The BMA has sent a letter to Amanda Pritchard, Chief Executive of NHS England, highlighting the increasing concerns from their members about the protection of healthcare workers and patients from Covid-19, particularly in light of the rise in cases, hospitalisations and deaths that occurred in September and October.
The letter raises concerns about the existing Infection Prevention Control (IPC) Manual for England, and the specific IPC guidance for Covid-19 which preceded it, that have contributed to the lack of protection many staff members experience. Although the manual does appear to recognise that Covid-19 is airborne, it states that Respiratory Protective Equipment (RPE), (i.e. a (FFP) respirator) must be considered when treating a patient with a virus spread wholly or partly by the airborne route. However, it then makes an unclear distinction between viruses spread wholly or partly by the airborne route, and those spread wholly or partly by the airborne or droplet route where RPE is only recommended for so called “Aerosol Generating Procedures” (AGPs) - an outdated concept based on very poor evidence.

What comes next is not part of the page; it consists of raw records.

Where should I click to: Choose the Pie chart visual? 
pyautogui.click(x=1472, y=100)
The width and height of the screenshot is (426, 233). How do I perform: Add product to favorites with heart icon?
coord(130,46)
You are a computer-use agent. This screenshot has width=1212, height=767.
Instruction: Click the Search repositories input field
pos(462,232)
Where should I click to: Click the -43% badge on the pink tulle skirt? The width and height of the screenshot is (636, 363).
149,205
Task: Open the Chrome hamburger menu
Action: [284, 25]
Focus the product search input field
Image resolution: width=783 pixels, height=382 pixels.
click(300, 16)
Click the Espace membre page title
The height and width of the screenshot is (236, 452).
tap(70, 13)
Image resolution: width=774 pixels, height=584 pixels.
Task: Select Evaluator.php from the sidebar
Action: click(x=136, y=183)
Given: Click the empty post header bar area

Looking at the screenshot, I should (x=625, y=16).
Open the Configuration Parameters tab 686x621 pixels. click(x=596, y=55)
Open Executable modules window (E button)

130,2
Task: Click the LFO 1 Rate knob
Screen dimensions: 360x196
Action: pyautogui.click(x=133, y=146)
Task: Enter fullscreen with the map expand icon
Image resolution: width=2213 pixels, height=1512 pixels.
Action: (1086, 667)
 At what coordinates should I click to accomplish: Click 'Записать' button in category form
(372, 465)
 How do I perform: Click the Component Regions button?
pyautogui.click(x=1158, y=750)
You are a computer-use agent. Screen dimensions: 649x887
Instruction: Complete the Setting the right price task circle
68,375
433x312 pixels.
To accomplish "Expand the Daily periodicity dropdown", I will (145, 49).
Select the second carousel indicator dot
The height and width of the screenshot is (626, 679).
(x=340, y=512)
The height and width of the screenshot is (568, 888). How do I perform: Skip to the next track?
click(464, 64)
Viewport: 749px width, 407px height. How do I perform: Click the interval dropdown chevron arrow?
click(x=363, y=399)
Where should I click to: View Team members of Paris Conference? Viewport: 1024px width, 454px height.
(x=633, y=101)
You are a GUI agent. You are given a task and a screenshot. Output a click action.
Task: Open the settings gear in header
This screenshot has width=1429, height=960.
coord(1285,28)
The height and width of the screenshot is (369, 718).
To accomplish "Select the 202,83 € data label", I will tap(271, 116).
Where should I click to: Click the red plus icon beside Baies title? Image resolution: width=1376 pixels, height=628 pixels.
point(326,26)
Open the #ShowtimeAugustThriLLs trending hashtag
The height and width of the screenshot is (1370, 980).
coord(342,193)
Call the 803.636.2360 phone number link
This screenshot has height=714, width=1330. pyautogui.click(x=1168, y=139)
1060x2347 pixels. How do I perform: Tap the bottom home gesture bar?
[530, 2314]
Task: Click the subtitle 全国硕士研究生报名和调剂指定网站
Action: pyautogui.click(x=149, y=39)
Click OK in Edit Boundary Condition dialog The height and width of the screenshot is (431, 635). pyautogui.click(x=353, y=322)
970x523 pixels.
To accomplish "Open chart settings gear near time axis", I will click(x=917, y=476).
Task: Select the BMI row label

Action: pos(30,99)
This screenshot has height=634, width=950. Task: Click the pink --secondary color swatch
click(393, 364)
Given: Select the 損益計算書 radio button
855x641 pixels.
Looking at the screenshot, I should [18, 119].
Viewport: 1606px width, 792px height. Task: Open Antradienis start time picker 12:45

The letter goes on to outline the concern that there has been a lack of stakeholder engagement in recent months to inform updates to the IPC Manual. The latest update on 25 October 2023 does not change the recommended PPE for routine care of a patient with COVID-19, although does include a new footnote seven which concerns patients with undiagnosed respiratory illness where coughing and sneezing are significant features but does not mention Covid-19 or provide guidance on recommended PPE or RPE. The letter seeks clarity from NHS England about how stakeholders can engage with this process to help inform future revisions of the manual and ensure the guidance is clear and recommends adequate protection for healthcare workers.